If $H$ is a cyclic group, for instance, and $[G:H]=2$, then $G$ is a dihedral group with elements equal to the possible states of a regular polygon upon which rotations and reflections are applied. In this case, the quotient group $G/H$ of order $2$ can be interpreted as the group whose elements are the states "not reflected" and "reflected."

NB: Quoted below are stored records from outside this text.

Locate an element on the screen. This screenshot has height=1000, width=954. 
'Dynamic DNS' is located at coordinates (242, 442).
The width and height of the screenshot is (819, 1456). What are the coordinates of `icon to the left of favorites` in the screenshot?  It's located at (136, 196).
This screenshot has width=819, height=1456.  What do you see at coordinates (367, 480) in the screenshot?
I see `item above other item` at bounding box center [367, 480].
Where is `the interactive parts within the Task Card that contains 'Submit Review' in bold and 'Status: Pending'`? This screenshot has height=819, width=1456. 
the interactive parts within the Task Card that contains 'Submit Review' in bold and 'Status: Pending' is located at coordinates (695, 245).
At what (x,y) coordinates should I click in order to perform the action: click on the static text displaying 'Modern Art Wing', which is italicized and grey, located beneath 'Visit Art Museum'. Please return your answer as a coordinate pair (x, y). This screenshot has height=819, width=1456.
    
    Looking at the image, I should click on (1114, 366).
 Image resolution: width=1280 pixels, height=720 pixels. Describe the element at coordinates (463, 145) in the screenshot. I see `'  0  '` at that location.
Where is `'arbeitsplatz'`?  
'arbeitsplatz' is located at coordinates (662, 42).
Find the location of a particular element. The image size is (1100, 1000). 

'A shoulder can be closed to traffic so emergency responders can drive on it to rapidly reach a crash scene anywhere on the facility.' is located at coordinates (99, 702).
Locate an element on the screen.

I'm having lots of trouble imagining what it would mean if $H$ were a cyclic normal subgroup of $G$ and $[G:H]=3$, or any odd number, for that matter. For even numbers, however, I can imagine the group whose elements are states of a regular polygon upon which rotations and reflections are applied, and whose vertices change color whenever two reflections are applied. In this case, if $H$ is the subgroup of rotations, then $[G:H]$ could be made to be any even numbers. However, I can't imagine any such thing for odd numbers.
Any hints or advice would be greatly appreciated. For context, I'm doing research about Cayley graphs, and my group theory knowledge isn't as good as it should be. I tried looking through textbooks to find the answer to this question, but I haven't been successful.
Best Answer
Yes. The Klein subgroup $\{1, (1~2)(3~4), (1~3)(2~4), (1~4)(2~3)\} \triangleleft A_4$. This subgroup is abelian, as the title of the question requests, but it's not cyclic.